Duisburg-Dellviertel. Noch gibt es keinen Käufer für das Gemeindehaus der Baptisten. Die Immobilie ist speziell: Die berüchtigte Vulkanstraße liegt direkt nebenan.
- 800.00 Euro soll das Gemeindehaus an der Juliusstraße kosten, das aktuell zum Verkauf steht.
- Hier ausziehen will die Evangelisch-Freikirchliche-Gemeinde Duisburg-Mitte.
- Die Glaubensgemeinschaft hat das Gebäude selbst gebaut, aber inzwischen ist ihr die Immobilie zu groß geworden.
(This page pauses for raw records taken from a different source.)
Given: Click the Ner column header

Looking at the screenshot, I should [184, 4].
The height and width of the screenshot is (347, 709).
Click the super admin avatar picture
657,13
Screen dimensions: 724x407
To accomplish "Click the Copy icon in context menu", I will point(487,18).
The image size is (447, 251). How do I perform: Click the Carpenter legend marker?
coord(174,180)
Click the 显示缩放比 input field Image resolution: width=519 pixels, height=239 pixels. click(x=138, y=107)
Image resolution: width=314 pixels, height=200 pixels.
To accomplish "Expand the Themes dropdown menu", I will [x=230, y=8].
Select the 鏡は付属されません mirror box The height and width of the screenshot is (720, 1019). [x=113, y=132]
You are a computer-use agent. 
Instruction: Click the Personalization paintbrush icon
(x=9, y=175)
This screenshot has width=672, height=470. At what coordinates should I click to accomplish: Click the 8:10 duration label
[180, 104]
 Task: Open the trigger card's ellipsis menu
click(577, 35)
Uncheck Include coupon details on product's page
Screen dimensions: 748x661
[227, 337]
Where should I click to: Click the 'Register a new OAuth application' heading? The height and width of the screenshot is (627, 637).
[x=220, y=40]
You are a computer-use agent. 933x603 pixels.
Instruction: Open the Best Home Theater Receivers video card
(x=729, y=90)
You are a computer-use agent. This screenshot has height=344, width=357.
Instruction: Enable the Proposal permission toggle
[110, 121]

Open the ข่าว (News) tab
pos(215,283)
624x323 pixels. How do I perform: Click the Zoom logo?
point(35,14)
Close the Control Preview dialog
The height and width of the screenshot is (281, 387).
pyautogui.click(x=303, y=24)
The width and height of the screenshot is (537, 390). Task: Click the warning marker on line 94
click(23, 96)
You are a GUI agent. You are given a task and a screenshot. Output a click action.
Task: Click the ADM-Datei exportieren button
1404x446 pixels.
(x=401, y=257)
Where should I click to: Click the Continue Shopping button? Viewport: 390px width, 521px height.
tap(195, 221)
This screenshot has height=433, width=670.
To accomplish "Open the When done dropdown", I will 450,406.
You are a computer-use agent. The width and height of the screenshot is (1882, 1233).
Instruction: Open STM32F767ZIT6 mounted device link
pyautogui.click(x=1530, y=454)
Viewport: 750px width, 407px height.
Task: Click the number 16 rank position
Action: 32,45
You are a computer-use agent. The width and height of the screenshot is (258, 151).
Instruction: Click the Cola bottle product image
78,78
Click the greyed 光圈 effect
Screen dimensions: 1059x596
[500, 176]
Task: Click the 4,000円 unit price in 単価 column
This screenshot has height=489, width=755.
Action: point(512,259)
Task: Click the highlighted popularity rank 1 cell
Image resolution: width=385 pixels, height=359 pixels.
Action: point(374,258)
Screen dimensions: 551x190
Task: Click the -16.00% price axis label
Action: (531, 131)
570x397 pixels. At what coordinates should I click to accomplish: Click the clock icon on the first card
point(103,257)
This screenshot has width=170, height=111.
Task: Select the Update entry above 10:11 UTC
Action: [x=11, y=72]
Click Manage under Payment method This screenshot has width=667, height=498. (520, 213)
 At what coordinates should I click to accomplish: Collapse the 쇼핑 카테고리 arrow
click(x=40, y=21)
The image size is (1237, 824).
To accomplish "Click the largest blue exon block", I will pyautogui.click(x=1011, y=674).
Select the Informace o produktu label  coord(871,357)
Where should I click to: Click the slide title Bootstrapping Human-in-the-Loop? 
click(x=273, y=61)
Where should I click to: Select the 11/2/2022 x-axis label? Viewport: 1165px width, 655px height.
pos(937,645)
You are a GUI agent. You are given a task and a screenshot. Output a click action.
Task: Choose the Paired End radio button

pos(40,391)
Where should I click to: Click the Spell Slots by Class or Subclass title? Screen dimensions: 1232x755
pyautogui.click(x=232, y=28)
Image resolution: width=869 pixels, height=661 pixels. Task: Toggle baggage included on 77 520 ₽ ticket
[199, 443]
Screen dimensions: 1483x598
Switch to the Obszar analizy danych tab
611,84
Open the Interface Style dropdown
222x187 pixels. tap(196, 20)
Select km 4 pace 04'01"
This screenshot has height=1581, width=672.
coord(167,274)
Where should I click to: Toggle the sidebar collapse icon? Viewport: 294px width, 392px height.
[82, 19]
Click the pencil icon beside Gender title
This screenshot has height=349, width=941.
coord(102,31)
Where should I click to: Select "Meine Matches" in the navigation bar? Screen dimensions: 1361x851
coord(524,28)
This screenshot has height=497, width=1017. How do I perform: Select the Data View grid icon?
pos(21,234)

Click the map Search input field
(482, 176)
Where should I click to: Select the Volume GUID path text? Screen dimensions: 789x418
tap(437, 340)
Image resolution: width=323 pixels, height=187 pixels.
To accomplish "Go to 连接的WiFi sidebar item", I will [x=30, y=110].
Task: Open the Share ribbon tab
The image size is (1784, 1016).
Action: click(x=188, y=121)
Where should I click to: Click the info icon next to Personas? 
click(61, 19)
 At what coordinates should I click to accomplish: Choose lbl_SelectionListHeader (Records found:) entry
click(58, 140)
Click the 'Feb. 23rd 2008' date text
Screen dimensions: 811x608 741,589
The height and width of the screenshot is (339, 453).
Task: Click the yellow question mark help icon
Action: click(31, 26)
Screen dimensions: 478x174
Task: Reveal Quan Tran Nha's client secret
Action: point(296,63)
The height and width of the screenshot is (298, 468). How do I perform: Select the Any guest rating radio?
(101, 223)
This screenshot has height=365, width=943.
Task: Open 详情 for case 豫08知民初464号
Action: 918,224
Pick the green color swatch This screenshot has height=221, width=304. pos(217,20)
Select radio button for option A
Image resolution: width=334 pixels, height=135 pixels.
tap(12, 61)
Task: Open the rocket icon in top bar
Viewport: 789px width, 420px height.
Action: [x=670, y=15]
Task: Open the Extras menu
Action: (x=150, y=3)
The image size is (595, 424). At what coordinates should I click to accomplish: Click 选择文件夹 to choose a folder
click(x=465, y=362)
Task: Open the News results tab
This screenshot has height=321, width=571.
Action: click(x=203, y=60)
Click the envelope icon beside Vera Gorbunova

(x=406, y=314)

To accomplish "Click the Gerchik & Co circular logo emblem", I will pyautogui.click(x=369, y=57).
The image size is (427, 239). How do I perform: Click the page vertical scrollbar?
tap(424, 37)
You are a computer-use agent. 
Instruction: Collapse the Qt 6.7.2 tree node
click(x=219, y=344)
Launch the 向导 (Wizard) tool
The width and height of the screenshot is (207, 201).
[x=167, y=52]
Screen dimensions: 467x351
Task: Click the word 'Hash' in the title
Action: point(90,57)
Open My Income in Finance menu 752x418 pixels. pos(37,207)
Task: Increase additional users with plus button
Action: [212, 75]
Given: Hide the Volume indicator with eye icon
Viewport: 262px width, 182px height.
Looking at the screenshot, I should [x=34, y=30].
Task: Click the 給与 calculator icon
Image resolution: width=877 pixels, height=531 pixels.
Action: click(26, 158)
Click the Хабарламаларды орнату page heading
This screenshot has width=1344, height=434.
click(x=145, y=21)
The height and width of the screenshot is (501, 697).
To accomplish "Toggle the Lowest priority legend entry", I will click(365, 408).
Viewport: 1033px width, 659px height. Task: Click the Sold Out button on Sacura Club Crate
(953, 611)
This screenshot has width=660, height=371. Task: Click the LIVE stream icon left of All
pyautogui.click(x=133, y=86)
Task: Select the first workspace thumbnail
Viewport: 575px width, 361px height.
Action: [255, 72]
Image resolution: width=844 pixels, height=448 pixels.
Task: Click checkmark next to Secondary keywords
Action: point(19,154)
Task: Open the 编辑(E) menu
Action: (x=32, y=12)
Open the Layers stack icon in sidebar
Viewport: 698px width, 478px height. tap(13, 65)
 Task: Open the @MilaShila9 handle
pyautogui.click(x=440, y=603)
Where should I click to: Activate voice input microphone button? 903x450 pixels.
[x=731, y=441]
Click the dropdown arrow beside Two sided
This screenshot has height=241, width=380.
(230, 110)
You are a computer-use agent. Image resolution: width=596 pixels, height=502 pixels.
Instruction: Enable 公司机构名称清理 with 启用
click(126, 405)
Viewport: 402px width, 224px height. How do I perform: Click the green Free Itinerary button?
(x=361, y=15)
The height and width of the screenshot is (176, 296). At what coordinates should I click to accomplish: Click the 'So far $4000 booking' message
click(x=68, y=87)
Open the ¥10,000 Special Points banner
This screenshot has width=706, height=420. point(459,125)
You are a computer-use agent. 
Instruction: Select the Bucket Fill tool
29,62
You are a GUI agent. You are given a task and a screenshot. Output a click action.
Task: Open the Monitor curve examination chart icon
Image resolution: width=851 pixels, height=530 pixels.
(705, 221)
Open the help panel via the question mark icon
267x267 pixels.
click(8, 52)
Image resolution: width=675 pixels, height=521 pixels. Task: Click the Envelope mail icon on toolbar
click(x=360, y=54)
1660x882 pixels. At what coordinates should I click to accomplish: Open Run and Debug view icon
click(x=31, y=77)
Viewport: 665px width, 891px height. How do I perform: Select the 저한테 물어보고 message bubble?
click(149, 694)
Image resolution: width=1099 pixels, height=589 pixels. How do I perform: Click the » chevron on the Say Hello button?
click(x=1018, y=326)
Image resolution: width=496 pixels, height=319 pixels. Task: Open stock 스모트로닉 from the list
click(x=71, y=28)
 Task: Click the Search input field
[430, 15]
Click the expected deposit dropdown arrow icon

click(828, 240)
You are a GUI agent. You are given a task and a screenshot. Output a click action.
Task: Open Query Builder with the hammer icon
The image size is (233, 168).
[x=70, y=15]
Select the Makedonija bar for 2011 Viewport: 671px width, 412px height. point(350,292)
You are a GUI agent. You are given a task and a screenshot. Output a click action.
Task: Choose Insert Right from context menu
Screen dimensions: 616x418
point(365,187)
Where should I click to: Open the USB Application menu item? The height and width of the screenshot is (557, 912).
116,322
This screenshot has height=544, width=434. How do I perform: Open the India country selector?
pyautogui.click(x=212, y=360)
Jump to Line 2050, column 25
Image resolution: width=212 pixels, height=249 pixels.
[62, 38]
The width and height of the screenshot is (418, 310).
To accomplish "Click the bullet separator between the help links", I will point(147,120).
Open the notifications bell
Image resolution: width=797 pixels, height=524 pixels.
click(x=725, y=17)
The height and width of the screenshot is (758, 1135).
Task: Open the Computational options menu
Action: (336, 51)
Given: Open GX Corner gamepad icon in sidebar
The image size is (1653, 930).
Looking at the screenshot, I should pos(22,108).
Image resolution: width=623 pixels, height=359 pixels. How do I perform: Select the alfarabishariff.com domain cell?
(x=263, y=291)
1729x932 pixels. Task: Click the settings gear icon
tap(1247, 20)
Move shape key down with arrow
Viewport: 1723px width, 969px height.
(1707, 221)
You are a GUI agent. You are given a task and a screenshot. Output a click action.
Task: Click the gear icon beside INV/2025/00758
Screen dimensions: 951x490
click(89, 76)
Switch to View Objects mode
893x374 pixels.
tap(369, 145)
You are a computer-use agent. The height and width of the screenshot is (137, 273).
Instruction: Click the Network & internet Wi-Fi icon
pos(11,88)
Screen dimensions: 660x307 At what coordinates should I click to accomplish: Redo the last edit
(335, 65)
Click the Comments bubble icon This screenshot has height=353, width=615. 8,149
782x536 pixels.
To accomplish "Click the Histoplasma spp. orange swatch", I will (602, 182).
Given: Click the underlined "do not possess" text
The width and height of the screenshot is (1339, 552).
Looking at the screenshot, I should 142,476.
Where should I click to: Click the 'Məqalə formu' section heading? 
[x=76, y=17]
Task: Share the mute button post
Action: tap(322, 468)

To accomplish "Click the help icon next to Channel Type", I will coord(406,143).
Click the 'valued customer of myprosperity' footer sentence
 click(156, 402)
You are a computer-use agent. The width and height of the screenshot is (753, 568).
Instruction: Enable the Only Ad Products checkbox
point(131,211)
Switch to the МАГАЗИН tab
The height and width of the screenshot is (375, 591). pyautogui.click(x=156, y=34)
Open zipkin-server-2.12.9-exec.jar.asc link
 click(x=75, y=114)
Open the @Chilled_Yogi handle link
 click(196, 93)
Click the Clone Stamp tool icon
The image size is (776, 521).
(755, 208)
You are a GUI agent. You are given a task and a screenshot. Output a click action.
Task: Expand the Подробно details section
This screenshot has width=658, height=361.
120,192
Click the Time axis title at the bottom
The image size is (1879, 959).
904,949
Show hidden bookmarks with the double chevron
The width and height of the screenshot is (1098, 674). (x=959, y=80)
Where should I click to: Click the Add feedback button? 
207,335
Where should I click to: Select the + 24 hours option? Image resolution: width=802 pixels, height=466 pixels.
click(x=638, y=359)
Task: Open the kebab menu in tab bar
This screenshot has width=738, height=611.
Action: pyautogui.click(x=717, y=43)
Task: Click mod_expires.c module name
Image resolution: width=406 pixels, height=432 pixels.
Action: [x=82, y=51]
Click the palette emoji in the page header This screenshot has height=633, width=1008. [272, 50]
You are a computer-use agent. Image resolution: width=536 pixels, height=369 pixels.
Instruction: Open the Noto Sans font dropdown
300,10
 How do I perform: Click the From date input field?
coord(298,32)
- Doch das Gebäude ist nicht so leicht an den Mann zu bringen.
Es ist kein Haus für jedermann: Die Immobilie, die aktuell für knapp 800.000 Euro unter anderem bei Immobilienscout angeboten wird, befindet sich in unmittelbarer Nähe des Duisburger Rotlichtviertels. Die berüchtigte Vulkanstraße ist direkt nebenan. Aber mit dem Milieu haben die Besitzer nichts zu tun.
Baptisten Duisburg-Mitte: Heimat unter dem Stadtwerke-Turm
Im Gegenteil: In dem Gebäude, das 270 Quadratmeter Wohnfläche, 30 Zimmer und einen Aufzug bietet, ist seit 1959 die Evangelisch-Freikirchliche-Gemeinde Duisburg-Mitte beheimatet. Wobei der Begriff „Heimat“ durchaus wörtlich zu nehmen ist: Die Gemeinde hat das Haus selbst gebaut, und immer noch kommen die Mitglieder aus der gesamten Umgebung nach Duisburg. „Das Gebäude ist für uns ein Zuhause“, erklärt Pastor Viktor Petkau.
Duisburger Gemeinde will umziehen: Haus ist zu groß geworden
Trotzdem will die Gemeinde raus. Das Haus ist wie ein wertvoller, alter Mantel – ein Liebhaberstück, aber für den Alltag irgendwie unpraktisch und viel zu groß geworden.
Zwar trifft sich seit vergangenem Jahr auch eine bulgarische Community an der Juliusstraße, außerdem feiern und beten hier regelmäßig spanische Gläubige. Trotzdem ist bei den Duisburger Baptisten wie bei den meisten anderen Gemeinden: Sie schrumpfen. Längst füllt sich der Saal bei Gottesdiensten nicht mehr komplett, und auch die vielen Räume und Zimmer, in denen früher Kinder herumtobten oder Billard gespielt wurde, werden nicht mehr regelmäßig genutzt.
Doch das Gebäude ist nicht nur zu groß. Es ist vor allem zu teuer. „Allein die Energiekosten – wir schaffen das nicht mehr“, sagt Petkau. Gemeinsam mit den anderen Gemeindemitgliedern schaut er sich schon lange nach Alternativen um. „Den ersten Gedanken gab es bereits vor zehn Jahren“, erklärt der Pastor.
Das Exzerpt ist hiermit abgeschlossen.